SUPPLIED INFORMATION.
┄┄┄┄┄┄
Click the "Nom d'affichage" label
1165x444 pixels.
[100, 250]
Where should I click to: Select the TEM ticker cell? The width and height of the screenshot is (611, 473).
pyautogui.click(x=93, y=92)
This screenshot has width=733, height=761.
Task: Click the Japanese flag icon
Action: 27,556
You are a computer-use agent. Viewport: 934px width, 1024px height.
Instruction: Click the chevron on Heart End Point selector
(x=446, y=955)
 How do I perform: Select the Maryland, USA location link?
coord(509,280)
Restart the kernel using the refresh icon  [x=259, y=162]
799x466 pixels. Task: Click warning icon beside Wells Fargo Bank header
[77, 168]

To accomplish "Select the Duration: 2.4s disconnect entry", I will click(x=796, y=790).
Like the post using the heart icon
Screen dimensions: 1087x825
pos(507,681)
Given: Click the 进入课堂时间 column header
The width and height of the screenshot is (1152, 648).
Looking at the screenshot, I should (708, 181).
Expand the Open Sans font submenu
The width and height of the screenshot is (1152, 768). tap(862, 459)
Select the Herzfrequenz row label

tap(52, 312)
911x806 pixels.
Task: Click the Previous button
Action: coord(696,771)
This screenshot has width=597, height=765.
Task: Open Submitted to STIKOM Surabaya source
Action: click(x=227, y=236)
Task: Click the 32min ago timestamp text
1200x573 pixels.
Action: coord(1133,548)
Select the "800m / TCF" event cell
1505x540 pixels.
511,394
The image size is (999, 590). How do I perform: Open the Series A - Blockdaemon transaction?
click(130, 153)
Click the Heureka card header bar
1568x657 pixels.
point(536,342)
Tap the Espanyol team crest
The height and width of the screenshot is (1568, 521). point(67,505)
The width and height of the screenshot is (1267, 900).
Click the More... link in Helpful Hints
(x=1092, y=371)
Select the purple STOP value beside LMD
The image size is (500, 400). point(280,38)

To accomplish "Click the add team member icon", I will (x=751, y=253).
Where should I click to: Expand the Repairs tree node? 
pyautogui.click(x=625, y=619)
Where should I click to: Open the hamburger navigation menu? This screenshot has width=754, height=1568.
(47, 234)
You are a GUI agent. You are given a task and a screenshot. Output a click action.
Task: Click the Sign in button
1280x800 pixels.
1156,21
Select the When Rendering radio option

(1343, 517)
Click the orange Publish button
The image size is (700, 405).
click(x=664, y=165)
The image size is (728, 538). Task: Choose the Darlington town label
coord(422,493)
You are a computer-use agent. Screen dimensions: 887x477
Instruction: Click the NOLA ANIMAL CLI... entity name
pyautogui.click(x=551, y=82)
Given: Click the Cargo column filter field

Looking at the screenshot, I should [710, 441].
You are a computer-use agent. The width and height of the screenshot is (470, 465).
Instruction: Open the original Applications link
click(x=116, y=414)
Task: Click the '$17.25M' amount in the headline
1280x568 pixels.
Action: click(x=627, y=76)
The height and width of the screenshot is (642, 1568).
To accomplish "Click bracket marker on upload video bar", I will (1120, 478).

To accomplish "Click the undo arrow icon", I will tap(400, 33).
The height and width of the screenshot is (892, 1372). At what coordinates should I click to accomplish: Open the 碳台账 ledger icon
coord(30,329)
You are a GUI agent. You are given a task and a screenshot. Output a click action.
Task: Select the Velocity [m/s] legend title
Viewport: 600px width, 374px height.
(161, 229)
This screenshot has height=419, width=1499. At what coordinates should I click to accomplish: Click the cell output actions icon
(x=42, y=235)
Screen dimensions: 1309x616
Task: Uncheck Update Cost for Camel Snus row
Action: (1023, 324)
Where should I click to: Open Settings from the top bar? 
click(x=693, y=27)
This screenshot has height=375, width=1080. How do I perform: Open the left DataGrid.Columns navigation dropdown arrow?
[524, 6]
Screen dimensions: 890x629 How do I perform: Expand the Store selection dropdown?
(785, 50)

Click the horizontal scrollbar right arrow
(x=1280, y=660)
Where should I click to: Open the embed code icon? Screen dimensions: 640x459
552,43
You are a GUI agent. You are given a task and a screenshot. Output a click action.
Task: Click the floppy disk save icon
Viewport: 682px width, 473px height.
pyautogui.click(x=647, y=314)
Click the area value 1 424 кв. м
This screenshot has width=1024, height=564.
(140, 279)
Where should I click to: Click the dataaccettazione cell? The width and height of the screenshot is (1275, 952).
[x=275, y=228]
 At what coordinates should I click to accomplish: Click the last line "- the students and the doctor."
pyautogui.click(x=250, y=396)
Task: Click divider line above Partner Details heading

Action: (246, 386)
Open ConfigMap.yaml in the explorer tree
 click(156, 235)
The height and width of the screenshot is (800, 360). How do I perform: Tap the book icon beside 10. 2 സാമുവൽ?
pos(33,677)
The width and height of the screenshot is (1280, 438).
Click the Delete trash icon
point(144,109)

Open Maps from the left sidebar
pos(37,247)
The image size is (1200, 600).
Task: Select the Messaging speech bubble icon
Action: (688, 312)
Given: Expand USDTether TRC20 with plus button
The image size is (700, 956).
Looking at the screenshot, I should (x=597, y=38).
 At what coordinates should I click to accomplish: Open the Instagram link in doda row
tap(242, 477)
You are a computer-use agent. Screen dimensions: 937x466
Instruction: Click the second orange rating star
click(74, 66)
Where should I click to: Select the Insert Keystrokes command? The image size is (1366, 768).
┄┄┄┄┄┄
WORK REQUIRED. Transcribe the entire listing above exactly.

RESULT BELOW.
Click the "Nom d'affichage" label
1165x444 pixels.
[100, 250]
Where should I click to: Select the TEM ticker cell? The width and height of the screenshot is (611, 473).
pyautogui.click(x=93, y=92)
This screenshot has width=733, height=761.
Task: Click the Japanese flag icon
Action: 27,556
You are a computer-use agent. Viewport: 934px width, 1024px height.
Instruction: Click the chevron on Heart End Point selector
(x=446, y=955)
 How do I perform: Select the Maryland, USA location link?
coord(509,280)
Restart the kernel using the refresh icon  [x=259, y=162]
799x466 pixels. Task: Click warning icon beside Wells Fargo Bank header
[77, 168]

To accomplish "Select the Duration: 2.4s disconnect entry", I will click(x=796, y=790).
Like the post using the heart icon
Screen dimensions: 1087x825
pos(507,681)
Given: Click the 进入课堂时间 column header
The width and height of the screenshot is (1152, 648).
Looking at the screenshot, I should (708, 181).
Expand the Open Sans font submenu
The width and height of the screenshot is (1152, 768). tap(862, 459)
Select the Herzfrequenz row label

tap(52, 312)
911x806 pixels.
Task: Click the Previous button
Action: coord(696,771)
This screenshot has width=597, height=765.
Task: Open Submitted to STIKOM Surabaya source
Action: click(x=227, y=236)
Task: Click the 32min ago timestamp text
1200x573 pixels.
Action: coord(1133,548)
Select the "800m / TCF" event cell
1505x540 pixels.
511,394
The image size is (999, 590). How do I perform: Open the Series A - Blockdaemon transaction?
click(130, 153)
Click the Heureka card header bar
1568x657 pixels.
point(536,342)
Tap the Espanyol team crest
The height and width of the screenshot is (1568, 521). point(67,505)
The width and height of the screenshot is (1267, 900).
Click the More... link in Helpful Hints
(x=1092, y=371)
Select the purple STOP value beside LMD
The image size is (500, 400). point(280,38)

To accomplish "Click the add team member icon", I will (x=751, y=253).
Where should I click to: Expand the Repairs tree node? 
pyautogui.click(x=625, y=619)
Where should I click to: Open the hamburger navigation menu? This screenshot has width=754, height=1568.
(47, 234)
You are a GUI agent. You are given a task and a screenshot. Output a click action.
Task: Click the Sign in button
1280x800 pixels.
1156,21
Select the When Rendering radio option

(1343, 517)
Click the orange Publish button
The image size is (700, 405).
click(x=664, y=165)
The image size is (728, 538). Task: Choose the Darlington town label
coord(422,493)
You are a computer-use agent. Screen dimensions: 887x477
Instruction: Click the NOLA ANIMAL CLI... entity name
pyautogui.click(x=551, y=82)
Given: Click the Cargo column filter field

Looking at the screenshot, I should [710, 441].
You are a computer-use agent. The width and height of the screenshot is (470, 465).
Instruction: Open the original Applications link
click(x=116, y=414)
Task: Click the '$17.25M' amount in the headline
1280x568 pixels.
Action: click(x=627, y=76)
The height and width of the screenshot is (642, 1568).
To accomplish "Click bracket marker on upload video bar", I will (1120, 478).

To accomplish "Click the undo arrow icon", I will tap(400, 33).
The height and width of the screenshot is (892, 1372). At what coordinates should I click to accomplish: Open the 碳台账 ledger icon
coord(30,329)
You are a GUI agent. You are given a task and a screenshot. Output a click action.
Task: Select the Velocity [m/s] legend title
Viewport: 600px width, 374px height.
(161, 229)
This screenshot has height=419, width=1499. At what coordinates should I click to accomplish: Click the cell output actions icon
(x=42, y=235)
Screen dimensions: 1309x616
Task: Uncheck Update Cost for Camel Snus row
Action: (1023, 324)
Where should I click to: Open Settings from the top bar? 
click(x=693, y=27)
This screenshot has height=375, width=1080. How do I perform: Open the left DataGrid.Columns navigation dropdown arrow?
[524, 6]
Screen dimensions: 890x629 How do I perform: Expand the Store selection dropdown?
(785, 50)

Click the horizontal scrollbar right arrow
(x=1280, y=660)
Where should I click to: Open the embed code icon? Screen dimensions: 640x459
552,43
You are a GUI agent. You are given a task and a screenshot. Output a click action.
Task: Click the floppy disk save icon
Viewport: 682px width, 473px height.
pyautogui.click(x=647, y=314)
Click the area value 1 424 кв. м
This screenshot has width=1024, height=564.
(140, 279)
Where should I click to: Click the dataaccettazione cell? The width and height of the screenshot is (1275, 952).
[x=275, y=228]
 At what coordinates should I click to accomplish: Click the last line "- the students and the doctor."
pyautogui.click(x=250, y=396)
Task: Click divider line above Partner Details heading

Action: (246, 386)
Open ConfigMap.yaml in the explorer tree
 click(156, 235)
The height and width of the screenshot is (800, 360). How do I perform: Tap the book icon beside 10. 2 സാമുവൽ?
pos(33,677)
The width and height of the screenshot is (1280, 438).
Click the Delete trash icon
point(144,109)

Open Maps from the left sidebar
pos(37,247)
The image size is (1200, 600).
Task: Select the Messaging speech bubble icon
Action: (688, 312)
Given: Expand USDTether TRC20 with plus button
The image size is (700, 956).
Looking at the screenshot, I should (x=597, y=38).
 At what coordinates should I click to accomplish: Open the Instagram link in doda row
tap(242, 477)
You are a computer-use agent. Screen dimensions: 937x466
Instruction: Click the second orange rating star
click(74, 66)
Where should I click to: Select the Insert Keystrokes command? The image size is (1366, 768).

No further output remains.